▶ **Activity**
Word for word, write the records out again, but omit each picture.

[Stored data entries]
- Opening Delimiter -
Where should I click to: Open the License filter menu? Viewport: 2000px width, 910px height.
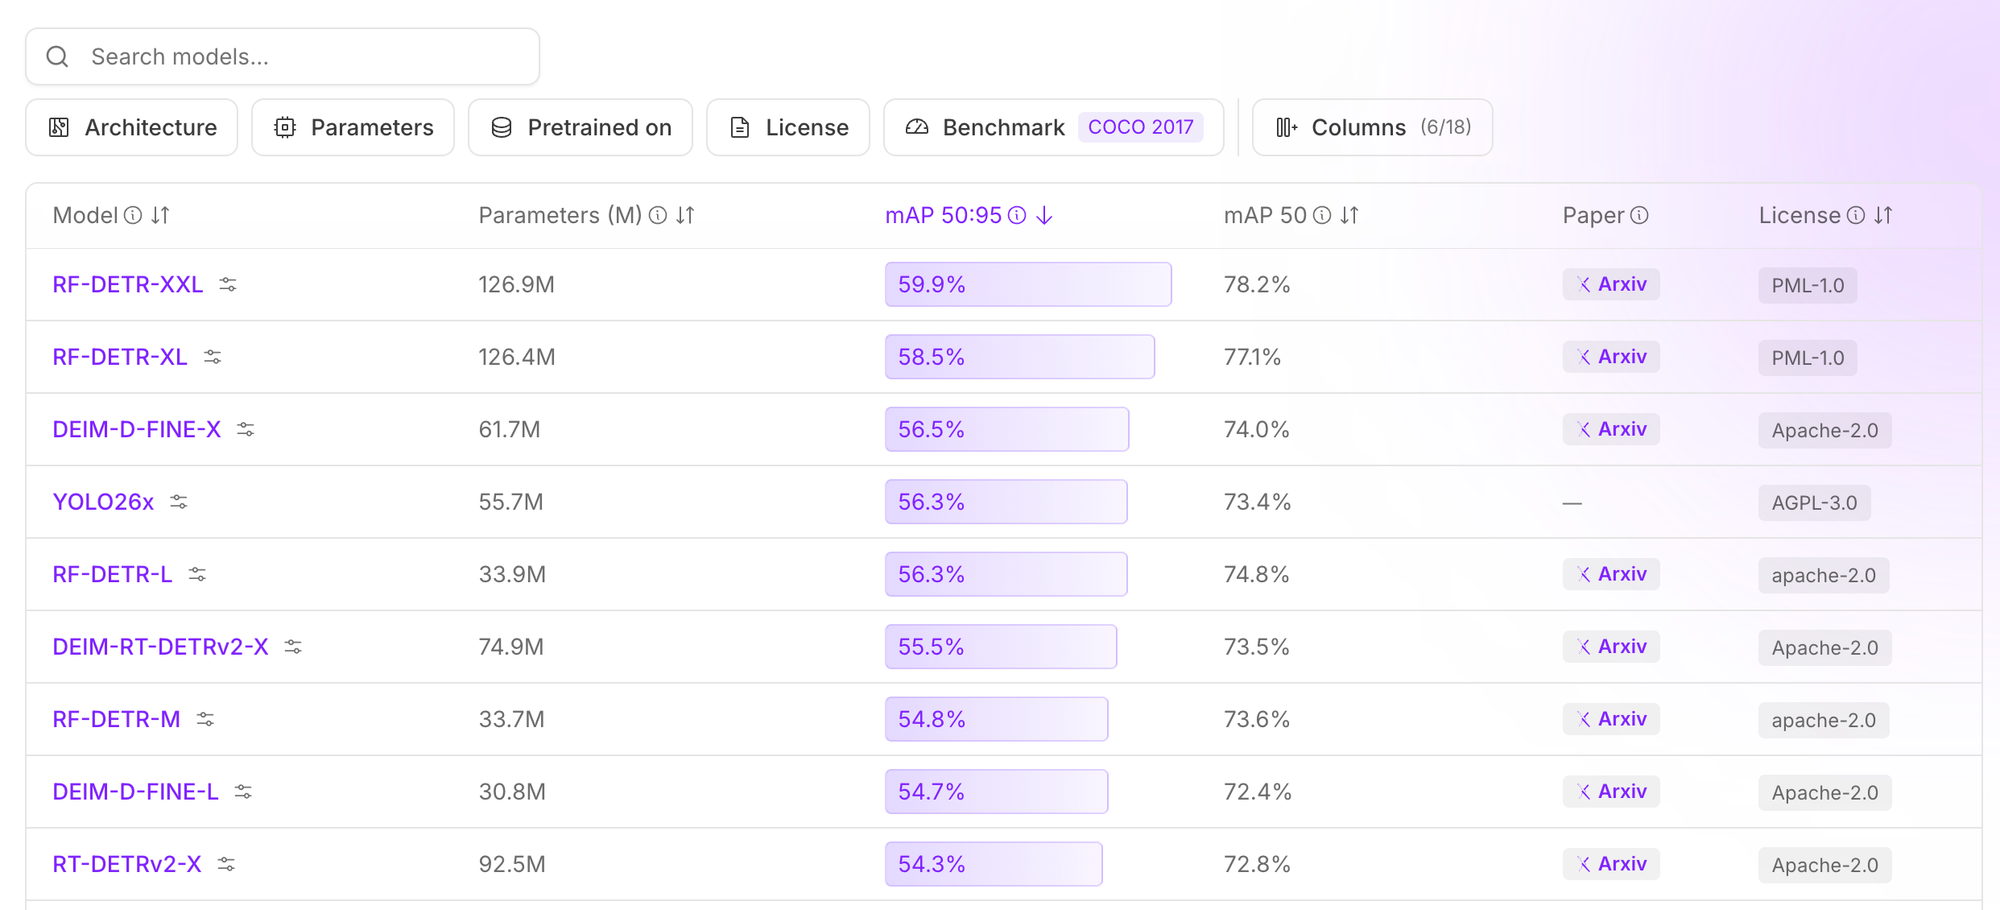(788, 127)
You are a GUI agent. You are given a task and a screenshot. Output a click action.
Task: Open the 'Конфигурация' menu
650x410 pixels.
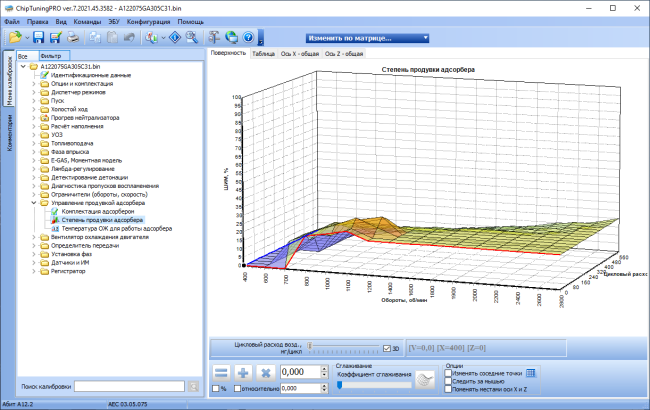pyautogui.click(x=148, y=22)
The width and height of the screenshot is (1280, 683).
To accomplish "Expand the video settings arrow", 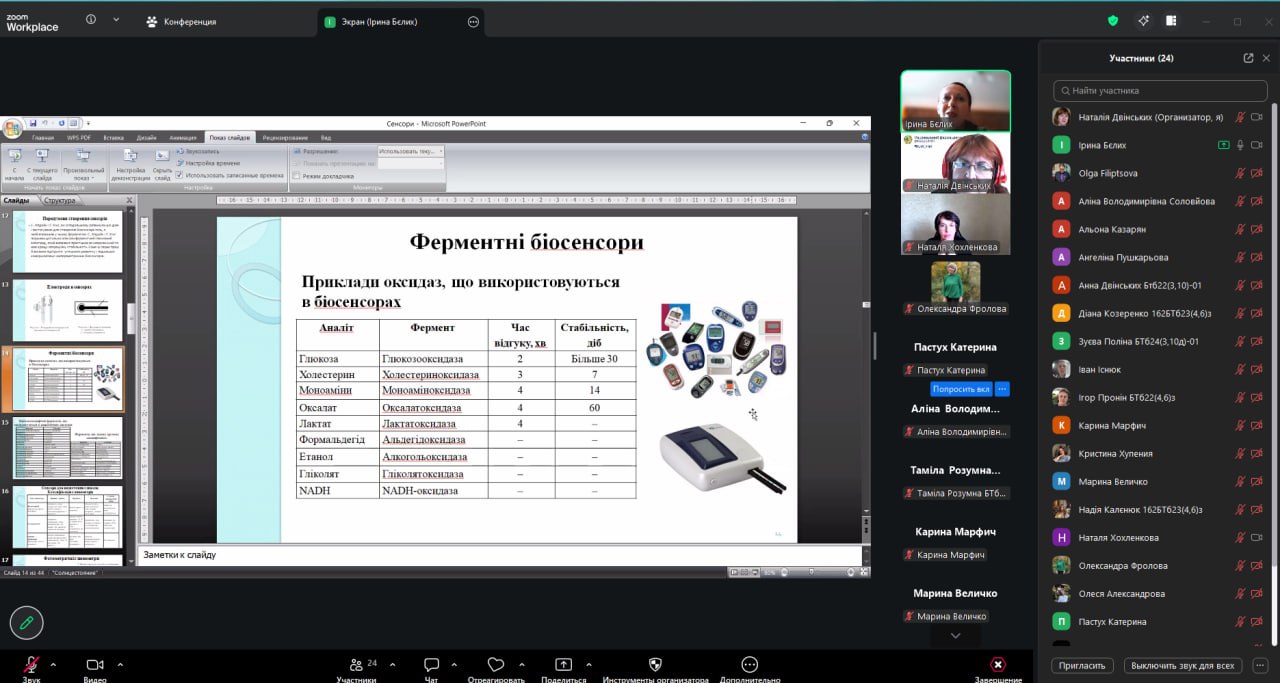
- Closing Delimiter -
▶ **Answer to this problem**
Where should I click to: Open the License filter menu? Viewport: 2000px width, 910px height.
(788, 127)
You are a GUI agent. You are given a task and a screenshot. Output a click action.
Task: Open the 'Конфигурация' menu
650x410 pixels.
pyautogui.click(x=148, y=22)
The width and height of the screenshot is (1280, 683).
To accomplish "Expand the video settings arrow", 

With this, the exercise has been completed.